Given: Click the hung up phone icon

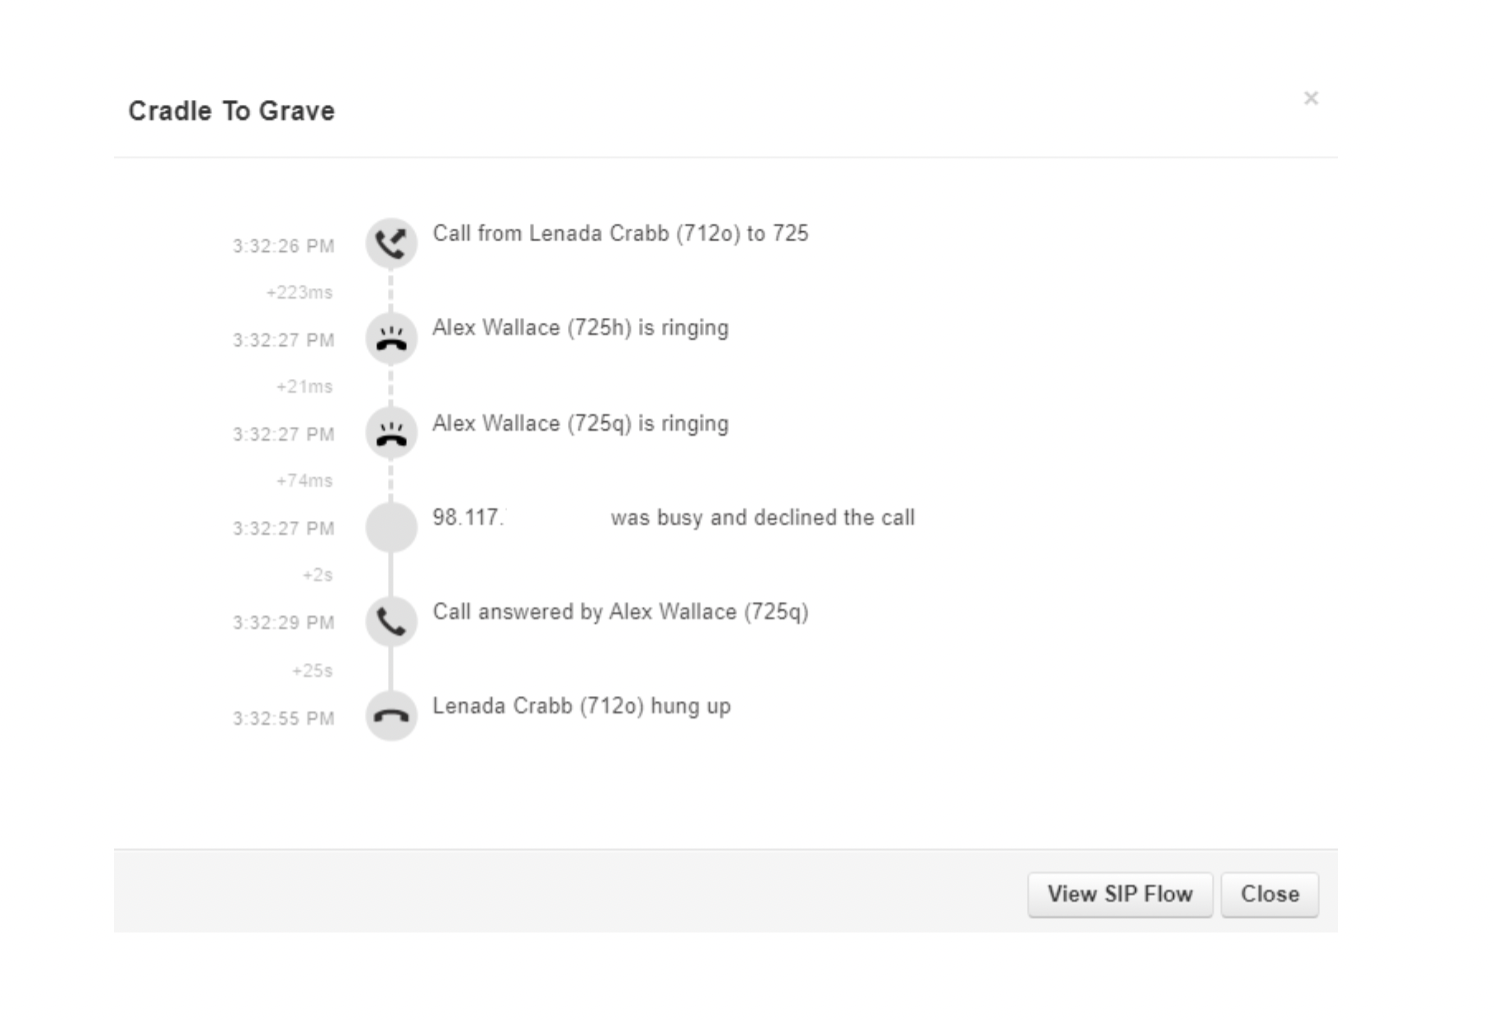Looking at the screenshot, I should click(x=391, y=716).
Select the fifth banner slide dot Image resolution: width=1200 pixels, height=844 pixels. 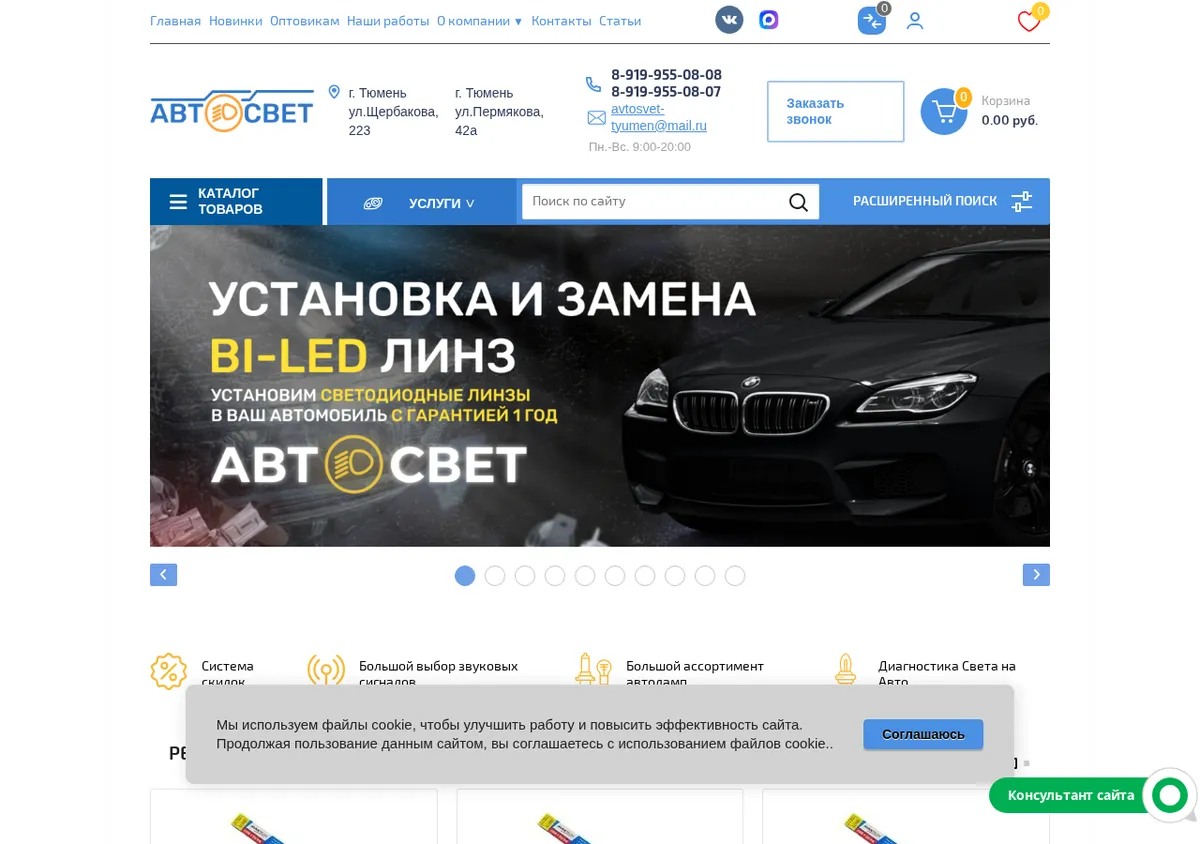(585, 576)
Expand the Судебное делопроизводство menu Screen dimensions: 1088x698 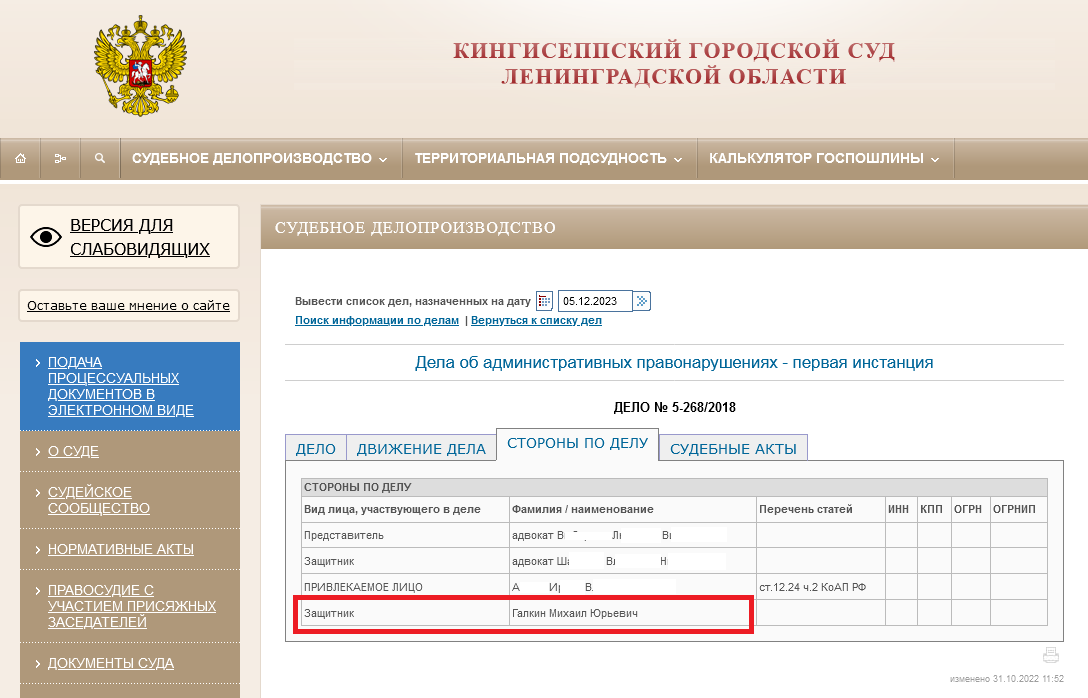260,158
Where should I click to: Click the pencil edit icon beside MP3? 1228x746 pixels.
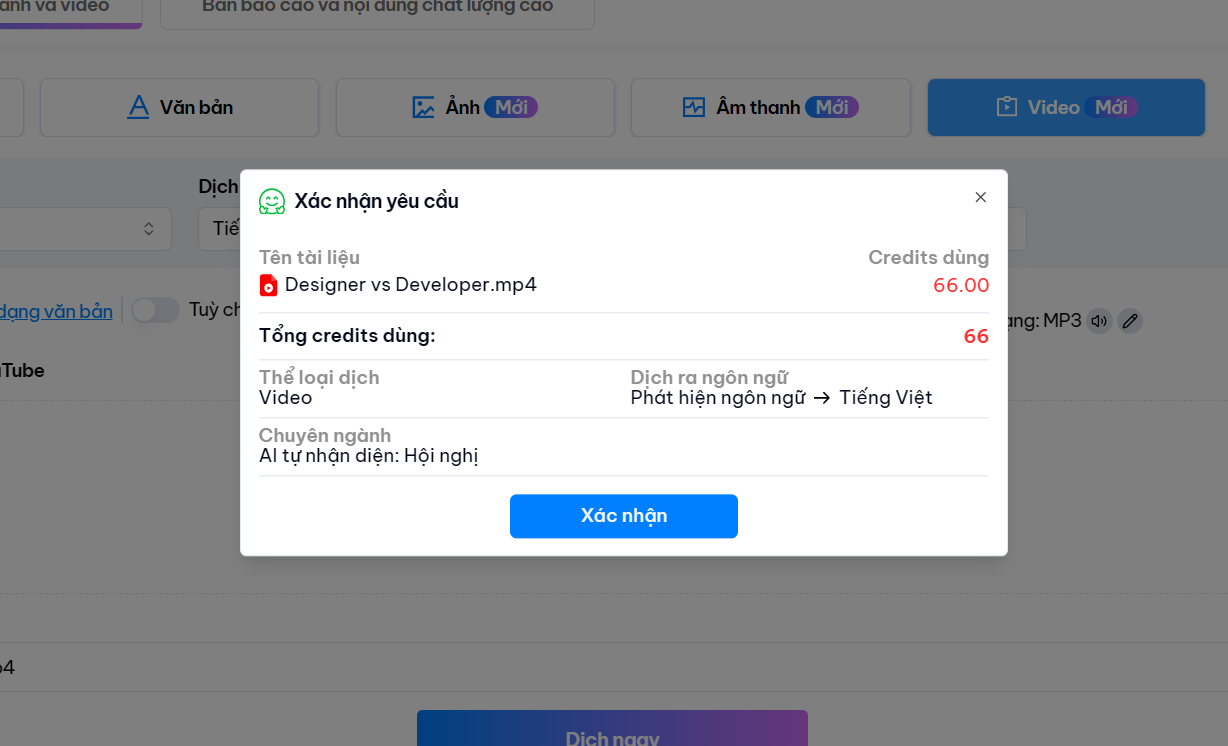1129,321
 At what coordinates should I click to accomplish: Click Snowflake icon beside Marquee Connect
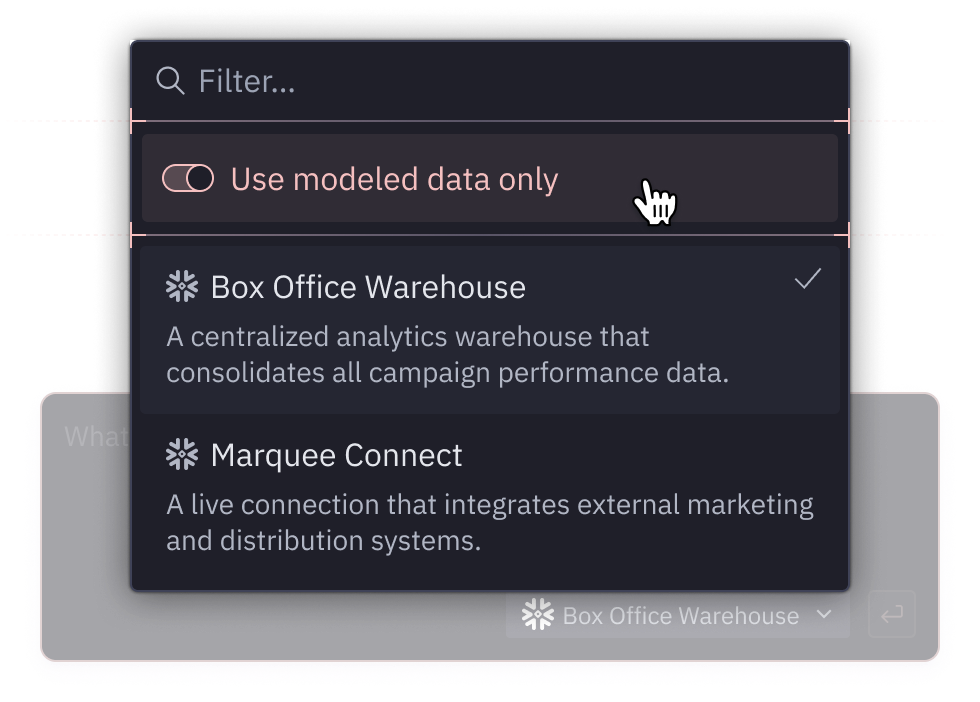point(182,454)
++++++++
BRIEF
Write out, word for word, the lines running from the one containing "At what coordinates" to the end of the data above; the pictures are to be left out.

EXERCISE RESULT
 At what coordinates should I click to accomplish: Click Snowflake icon beside Marquee Connect
point(182,454)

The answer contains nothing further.